Thing One: The top-line results
Let’s start with who participated in the survey.
Of the 147 stations responding, smaller stations made up the bulk of the survey participants, reflecting the size distribution in the public media system as a whole.
But we had a good sampling across the five options ranging from budgets under $2 million to budgets of $12 million or more. Again, note the disclaimer above — these results do not represent all of public media, but they provide a good balance of stations for us to analyze.
Only 12% of the 147 organizations that responded have vacancy rates of more than 20%.
Given these results, compared to the survey of nonprofits completed last fall, you could easily say that public media is not in nearly the predicament of the nonprofit sector as a whole. And you might be right.
However, a deeper examination of the responses may raise at least a few red flags of concern. First, let’s look at small and medium-sized stations. Nearly a third of those stations had a vacancy rate of 10–19%.
If you have 15 staffers at your station, a vacancy rate of 15% would mean that you have at least two current full-time openings. Depending on what department those openings are in, the result is that there is some stress being felt at those organizations. We’ll dive into the data specifically for smaller stations in Thing Two.
We also asked if vacancies impacted a specific department, and over half responded that the most impacted area was content, including journalists, hosts and producers.
We typically do not have a lot of turnover. However, recently we’ve had a few people in content leave for other opportunities. We have also created a new position in content. We have been able to fill a few of the positions; however, we have three tough positions to fill.
That’s one comment from a manager at a large joint licensee responding to the survey, who added that the three positions they’re looking to fill are two radio announcer/producer jobs and a web developer.
A leader from a small radio station noted that “some of this has been natural attrition due to retirements and an aging staff. Some are just life changes. But some of this has been due to historically low salaries in our small shop. It’s difficult to compete in today’s environment to attract qualified people.”
Based on the comments offered by station leaders, providing competitive salaries to recruit and retain staff is a recurring challenge for many stations.
We also asked respondents whether they anticipated their station’s vacancy rate increasing, falling or staying the same over the next six months. Those responding were optimistic, with more than a third expecting the vacancy rate to go down and only 12% forecasting an increase.
In the following two “things,” we’re going to break down these numbers by station budget size, revealing some specific challenges facing small and larger organizations.
Thing Two: The constant churn of a small shop
We are a smaller organization, so just one or two employees leaving makes a big difference in our vacancy rates, also our ability to operate at normal capacity. So we have to have contingency/succession plans worked out to handle the new realities of staff movement.
One of the interesting takeaways from the responses to the survey is that more significant vacancy rates are happening at the two ends of the size spectrum of the organizations participating in the survey.
- Half of the stations with budgets of less than $2 million have vacancy rates of more than 10%, with 21% of the stations above the 20% vacancy rate.
- Of the largest stations, those with budgets of $12 million or more, 56%, are above the 10% vacancy rate threshold. This adds up to many openings for an organization in that size range.

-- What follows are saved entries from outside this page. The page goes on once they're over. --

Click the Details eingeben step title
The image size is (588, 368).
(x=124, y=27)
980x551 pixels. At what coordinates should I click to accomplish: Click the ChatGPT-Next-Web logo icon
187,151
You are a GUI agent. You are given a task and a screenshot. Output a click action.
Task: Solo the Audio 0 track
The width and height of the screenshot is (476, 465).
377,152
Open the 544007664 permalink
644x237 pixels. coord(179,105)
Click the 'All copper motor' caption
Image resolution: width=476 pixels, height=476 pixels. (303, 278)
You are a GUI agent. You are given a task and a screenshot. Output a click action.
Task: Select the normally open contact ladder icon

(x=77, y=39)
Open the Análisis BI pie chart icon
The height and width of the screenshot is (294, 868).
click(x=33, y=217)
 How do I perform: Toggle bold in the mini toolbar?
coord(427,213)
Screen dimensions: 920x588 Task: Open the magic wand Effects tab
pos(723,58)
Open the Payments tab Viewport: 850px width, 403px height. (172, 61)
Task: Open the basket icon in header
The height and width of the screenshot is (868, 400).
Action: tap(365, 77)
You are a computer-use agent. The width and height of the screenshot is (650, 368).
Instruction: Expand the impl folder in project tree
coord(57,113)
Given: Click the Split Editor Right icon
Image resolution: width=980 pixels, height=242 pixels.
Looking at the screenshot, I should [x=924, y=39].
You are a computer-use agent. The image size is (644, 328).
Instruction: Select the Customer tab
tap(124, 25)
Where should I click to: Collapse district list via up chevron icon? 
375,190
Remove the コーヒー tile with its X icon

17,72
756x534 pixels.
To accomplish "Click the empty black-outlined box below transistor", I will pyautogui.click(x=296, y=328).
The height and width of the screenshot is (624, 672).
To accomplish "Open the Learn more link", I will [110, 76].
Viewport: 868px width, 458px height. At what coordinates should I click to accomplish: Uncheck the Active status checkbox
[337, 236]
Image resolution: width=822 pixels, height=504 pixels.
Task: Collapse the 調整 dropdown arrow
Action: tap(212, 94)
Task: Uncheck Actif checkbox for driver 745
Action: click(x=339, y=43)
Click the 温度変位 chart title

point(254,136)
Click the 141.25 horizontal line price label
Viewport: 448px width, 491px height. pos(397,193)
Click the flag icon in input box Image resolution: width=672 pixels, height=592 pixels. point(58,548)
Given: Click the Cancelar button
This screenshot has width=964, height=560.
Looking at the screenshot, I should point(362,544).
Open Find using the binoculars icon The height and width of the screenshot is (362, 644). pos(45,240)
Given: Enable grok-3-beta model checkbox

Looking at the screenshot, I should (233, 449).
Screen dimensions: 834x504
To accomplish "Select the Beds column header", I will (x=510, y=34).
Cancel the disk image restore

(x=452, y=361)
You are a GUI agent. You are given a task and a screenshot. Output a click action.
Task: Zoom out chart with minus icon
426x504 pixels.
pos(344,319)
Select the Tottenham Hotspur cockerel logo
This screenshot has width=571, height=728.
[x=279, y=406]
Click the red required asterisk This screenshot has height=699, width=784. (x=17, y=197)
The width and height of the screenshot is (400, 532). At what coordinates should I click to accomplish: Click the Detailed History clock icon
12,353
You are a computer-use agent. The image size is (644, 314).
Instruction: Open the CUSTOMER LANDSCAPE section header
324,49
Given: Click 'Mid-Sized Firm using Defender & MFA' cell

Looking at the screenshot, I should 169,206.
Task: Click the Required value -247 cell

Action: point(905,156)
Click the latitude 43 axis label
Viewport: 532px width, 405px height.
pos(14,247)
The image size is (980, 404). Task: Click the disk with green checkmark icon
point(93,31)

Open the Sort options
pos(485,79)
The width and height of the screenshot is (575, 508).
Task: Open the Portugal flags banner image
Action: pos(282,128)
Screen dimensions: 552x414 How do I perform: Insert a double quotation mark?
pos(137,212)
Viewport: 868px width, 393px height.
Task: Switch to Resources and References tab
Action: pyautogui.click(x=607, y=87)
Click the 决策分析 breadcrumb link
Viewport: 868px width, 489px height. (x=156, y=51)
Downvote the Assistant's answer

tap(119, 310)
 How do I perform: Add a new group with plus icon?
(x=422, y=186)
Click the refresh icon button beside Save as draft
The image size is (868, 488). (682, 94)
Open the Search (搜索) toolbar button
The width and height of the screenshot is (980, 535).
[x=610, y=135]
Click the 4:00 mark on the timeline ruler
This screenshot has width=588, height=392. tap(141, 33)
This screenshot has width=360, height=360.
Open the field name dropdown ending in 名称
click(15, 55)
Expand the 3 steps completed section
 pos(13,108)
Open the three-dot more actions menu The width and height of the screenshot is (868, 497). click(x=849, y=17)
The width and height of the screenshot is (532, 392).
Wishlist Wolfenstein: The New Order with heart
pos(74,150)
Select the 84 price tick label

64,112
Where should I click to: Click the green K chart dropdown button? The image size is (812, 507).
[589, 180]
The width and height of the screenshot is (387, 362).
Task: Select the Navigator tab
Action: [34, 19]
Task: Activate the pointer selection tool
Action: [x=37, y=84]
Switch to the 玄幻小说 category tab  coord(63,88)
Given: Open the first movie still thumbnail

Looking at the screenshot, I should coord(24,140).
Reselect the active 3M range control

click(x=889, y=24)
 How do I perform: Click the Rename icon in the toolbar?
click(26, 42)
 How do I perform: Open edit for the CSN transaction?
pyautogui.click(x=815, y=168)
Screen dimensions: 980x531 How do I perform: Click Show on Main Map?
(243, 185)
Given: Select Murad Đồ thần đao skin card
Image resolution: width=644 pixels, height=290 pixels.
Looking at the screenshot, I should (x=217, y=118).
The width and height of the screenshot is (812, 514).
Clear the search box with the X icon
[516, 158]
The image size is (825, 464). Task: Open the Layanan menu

Smaller stations are experiencing more churn in development departments than larger-budget organizations.
Many of these stations may have only one or two people working in fundraising, so an open staff position can significantly impact revenue growth.
A station leader recently shared with me that they were short of staff to get renewal mail out or organize telemarketing efforts, meaning that they had become too dependent on on-air pledge drives to raise money. Unfortunately, when there’s a lot of staff turnover, there are more and more stories like this at small operations.
This is certainly an issue for Greater Public working with Contributor Development Partnership and others to explore this issue with stations; the situation will probably only worsen over time. Scale matters, particularly when it comes to fundraising.
Keeping salaries competitive is also a major issue at many small stations. A leader at a station with a budget under $2 million lamented this problem, with the need to grow revenue to cover the increasing expenses of higher salaries:
We have a number of new positions open and are having a difficult time attracting qualified candidates. We anticipate having to review and potentially raise salaries across the board. Even more entry level candidates are requesting higher wages. We also need to improve our benefits package to include retirement plans, etc. This will all require increased revenues.
One GM of a smaller-market station commented that the biggest staffing issue facing that organization is the higher cost of living in their area. This makes it difficult to bring in people with public media experience.
We pay our news director $50,000-$60,000/year, so that position is a revolving door. The first hire already lived here, and had TV news anchor experience, but did an amazing job for 3 years. He moved to on to a larger market and tripled his salary as a news anchor, not news director. The next person rented a converted garage to live and then moved to a journalism startup in a larger market with a huge salary increase.
Stations of all sizes are aggressively seeking to hire content staff. A big focus has been the challenge of increasing the pool of diverse candidates and, for some university-licensed stations, the process gets slowed down by bureaucracy not aligned with the media moment.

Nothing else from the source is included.